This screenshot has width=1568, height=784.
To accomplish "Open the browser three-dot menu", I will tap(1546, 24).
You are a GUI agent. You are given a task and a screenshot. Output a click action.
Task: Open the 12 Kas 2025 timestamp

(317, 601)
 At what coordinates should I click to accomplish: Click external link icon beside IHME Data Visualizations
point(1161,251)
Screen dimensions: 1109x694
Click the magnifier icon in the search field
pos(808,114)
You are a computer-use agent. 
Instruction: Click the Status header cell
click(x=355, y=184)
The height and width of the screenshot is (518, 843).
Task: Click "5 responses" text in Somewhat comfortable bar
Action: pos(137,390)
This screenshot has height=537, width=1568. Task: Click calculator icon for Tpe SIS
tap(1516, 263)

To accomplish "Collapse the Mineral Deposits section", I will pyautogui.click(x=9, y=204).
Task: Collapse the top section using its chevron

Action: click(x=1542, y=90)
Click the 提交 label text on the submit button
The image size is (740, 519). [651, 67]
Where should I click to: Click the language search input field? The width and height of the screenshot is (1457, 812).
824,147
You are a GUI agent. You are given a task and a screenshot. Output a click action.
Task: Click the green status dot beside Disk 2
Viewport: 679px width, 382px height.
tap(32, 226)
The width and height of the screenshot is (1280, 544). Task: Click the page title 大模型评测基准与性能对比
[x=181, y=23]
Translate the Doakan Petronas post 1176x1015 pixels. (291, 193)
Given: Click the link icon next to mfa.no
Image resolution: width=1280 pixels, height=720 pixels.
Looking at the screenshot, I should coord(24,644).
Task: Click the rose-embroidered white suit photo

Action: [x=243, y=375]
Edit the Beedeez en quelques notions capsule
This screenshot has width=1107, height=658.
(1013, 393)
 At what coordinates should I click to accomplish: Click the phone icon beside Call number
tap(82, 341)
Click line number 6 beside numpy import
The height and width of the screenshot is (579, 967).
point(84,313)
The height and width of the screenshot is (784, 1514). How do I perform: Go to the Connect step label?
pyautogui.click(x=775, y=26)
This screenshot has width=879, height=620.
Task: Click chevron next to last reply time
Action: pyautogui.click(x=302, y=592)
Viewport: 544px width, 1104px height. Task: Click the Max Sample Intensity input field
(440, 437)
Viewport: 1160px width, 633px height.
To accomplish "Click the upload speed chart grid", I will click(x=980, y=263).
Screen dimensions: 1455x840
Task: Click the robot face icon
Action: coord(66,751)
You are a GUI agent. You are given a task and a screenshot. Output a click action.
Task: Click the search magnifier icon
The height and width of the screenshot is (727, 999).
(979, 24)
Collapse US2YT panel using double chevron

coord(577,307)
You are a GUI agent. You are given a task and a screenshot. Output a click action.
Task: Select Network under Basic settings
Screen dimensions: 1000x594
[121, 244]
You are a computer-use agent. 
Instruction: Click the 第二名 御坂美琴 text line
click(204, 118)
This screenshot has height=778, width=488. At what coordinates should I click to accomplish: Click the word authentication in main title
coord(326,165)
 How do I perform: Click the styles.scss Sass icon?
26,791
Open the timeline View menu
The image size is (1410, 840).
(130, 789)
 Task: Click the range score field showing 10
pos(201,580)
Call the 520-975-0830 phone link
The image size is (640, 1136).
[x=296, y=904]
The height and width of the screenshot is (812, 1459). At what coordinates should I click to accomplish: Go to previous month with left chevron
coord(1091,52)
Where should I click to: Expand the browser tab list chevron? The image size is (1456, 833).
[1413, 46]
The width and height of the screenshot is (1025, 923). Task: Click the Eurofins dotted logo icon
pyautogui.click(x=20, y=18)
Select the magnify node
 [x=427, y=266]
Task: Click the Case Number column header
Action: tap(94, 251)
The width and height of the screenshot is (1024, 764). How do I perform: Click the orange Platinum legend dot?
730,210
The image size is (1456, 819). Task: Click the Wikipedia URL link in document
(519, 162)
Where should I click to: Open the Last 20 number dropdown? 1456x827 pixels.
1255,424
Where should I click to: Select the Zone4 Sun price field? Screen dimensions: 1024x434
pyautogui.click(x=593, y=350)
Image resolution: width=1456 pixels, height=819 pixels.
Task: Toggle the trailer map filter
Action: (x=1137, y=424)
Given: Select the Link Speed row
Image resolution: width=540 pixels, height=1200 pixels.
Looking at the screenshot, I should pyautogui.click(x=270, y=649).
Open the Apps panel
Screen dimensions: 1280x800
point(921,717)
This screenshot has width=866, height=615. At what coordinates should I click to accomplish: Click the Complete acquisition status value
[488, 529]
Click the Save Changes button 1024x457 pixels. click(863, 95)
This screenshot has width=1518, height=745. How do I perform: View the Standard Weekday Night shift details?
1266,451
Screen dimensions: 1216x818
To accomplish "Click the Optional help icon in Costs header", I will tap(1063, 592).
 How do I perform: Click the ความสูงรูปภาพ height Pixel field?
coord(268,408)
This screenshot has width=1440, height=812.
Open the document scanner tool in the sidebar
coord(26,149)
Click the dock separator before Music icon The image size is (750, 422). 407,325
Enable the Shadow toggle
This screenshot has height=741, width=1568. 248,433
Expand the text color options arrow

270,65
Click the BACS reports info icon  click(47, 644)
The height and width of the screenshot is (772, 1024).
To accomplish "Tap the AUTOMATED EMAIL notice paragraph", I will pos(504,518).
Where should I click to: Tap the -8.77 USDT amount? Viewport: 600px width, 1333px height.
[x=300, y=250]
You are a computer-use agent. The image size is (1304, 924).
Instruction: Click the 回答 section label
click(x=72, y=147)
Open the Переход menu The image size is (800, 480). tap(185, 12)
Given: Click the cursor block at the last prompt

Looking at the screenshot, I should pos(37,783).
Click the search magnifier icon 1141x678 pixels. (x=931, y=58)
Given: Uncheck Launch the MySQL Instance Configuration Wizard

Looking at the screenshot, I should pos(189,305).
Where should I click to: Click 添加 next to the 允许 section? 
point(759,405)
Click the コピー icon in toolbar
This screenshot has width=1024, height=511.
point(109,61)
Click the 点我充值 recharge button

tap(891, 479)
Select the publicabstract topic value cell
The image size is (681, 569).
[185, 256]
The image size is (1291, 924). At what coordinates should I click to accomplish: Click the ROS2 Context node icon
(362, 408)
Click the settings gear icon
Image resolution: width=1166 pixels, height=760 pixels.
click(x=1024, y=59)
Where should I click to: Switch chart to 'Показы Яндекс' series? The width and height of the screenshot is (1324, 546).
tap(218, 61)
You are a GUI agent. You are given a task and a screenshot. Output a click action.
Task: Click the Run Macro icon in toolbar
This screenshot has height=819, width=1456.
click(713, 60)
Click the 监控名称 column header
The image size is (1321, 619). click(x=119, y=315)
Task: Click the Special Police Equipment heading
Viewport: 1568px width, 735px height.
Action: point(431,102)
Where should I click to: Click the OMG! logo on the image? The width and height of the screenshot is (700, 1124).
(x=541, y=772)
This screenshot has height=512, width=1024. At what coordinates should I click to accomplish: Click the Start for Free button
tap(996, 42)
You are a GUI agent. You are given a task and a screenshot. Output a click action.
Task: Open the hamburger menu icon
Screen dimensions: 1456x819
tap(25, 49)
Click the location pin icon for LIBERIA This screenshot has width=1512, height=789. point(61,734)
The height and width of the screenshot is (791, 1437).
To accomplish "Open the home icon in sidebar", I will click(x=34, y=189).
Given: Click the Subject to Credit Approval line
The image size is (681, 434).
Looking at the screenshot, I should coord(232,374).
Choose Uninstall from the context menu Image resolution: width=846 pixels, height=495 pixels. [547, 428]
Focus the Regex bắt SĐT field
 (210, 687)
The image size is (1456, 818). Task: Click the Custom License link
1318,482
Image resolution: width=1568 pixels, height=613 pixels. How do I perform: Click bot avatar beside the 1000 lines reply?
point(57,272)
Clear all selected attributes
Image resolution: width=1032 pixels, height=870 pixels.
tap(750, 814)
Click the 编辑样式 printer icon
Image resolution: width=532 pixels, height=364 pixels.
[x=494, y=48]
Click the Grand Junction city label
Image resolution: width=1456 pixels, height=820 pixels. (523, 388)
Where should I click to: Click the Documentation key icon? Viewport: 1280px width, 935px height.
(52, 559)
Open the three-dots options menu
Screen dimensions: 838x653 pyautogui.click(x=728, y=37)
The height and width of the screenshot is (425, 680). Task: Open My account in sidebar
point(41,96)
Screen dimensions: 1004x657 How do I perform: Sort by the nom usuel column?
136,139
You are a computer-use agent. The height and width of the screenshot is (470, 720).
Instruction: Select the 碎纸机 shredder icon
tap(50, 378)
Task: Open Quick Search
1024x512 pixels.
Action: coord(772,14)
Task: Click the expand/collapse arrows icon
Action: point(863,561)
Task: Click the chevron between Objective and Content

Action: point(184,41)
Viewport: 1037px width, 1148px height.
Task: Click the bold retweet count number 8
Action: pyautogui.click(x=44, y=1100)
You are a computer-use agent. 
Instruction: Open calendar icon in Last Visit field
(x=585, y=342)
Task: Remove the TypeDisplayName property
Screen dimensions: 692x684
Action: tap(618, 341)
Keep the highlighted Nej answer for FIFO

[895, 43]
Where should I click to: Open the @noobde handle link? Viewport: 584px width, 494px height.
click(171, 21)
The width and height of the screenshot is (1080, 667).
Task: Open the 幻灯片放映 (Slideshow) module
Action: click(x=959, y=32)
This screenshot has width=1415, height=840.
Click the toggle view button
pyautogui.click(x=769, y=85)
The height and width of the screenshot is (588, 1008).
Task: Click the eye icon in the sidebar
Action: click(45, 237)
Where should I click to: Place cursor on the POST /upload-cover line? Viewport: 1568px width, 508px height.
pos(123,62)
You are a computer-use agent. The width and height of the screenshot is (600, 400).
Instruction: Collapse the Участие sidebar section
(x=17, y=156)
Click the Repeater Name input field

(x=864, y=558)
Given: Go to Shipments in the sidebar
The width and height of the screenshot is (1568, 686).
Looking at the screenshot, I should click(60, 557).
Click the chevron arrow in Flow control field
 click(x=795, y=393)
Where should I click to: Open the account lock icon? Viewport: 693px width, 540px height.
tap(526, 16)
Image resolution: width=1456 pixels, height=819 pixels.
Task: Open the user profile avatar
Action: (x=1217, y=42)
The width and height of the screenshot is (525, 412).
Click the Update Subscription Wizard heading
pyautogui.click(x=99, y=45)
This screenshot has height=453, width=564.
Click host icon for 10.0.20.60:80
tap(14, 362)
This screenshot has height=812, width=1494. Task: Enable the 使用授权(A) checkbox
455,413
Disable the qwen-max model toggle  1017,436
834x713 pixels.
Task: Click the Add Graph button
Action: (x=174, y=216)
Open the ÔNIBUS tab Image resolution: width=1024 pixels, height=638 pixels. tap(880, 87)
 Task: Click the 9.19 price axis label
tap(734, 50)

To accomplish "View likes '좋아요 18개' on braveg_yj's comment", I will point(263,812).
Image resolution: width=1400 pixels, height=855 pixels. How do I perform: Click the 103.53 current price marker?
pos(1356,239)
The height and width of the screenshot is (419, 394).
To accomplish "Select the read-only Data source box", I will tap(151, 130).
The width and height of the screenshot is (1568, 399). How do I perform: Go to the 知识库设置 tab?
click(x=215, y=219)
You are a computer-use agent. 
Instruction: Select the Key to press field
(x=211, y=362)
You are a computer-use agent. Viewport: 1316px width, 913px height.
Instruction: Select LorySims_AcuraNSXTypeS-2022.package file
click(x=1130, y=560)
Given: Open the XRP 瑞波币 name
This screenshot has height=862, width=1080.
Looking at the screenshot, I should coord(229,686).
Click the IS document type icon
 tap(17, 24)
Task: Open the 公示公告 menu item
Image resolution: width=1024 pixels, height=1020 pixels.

**Task brief**
Rewrite the records as a numbered list, from the line that contains "I will point(263,812)." through the last line of the records, both included, leaving out blank lines.

**Correct response**
1. To accomplish "View likes '좋아요 18개' on braveg_yj's comment", I will point(263,812).
2. Image resolution: width=1400 pixels, height=855 pixels. How do I perform: Click the 103.53 current price marker?
3. pos(1356,239)
4. The height and width of the screenshot is (419, 394).
5. To accomplish "Select the read-only Data source box", I will tap(151, 130).
6. The width and height of the screenshot is (1568, 399). How do I perform: Go to the 知识库设置 tab?
7. click(x=215, y=219)
8. You are a computer-use agent. 
9. Instruction: Select the Key to press field
10. (x=211, y=362)
11. You are a computer-use agent. Viewport: 1316px width, 913px height.
12. Instruction: Select LorySims_AcuraNSXTypeS-2022.package file
13. click(x=1130, y=560)
14. Given: Open the XRP 瑞波币 name
15. This screenshot has height=862, width=1080.
16. Looking at the screenshot, I should coord(229,686).
17. Click the IS document type icon
18.  tap(17, 24)
19. Task: Open the 公示公告 menu item
20. Image resolution: width=1024 pixels, height=1020 pixels.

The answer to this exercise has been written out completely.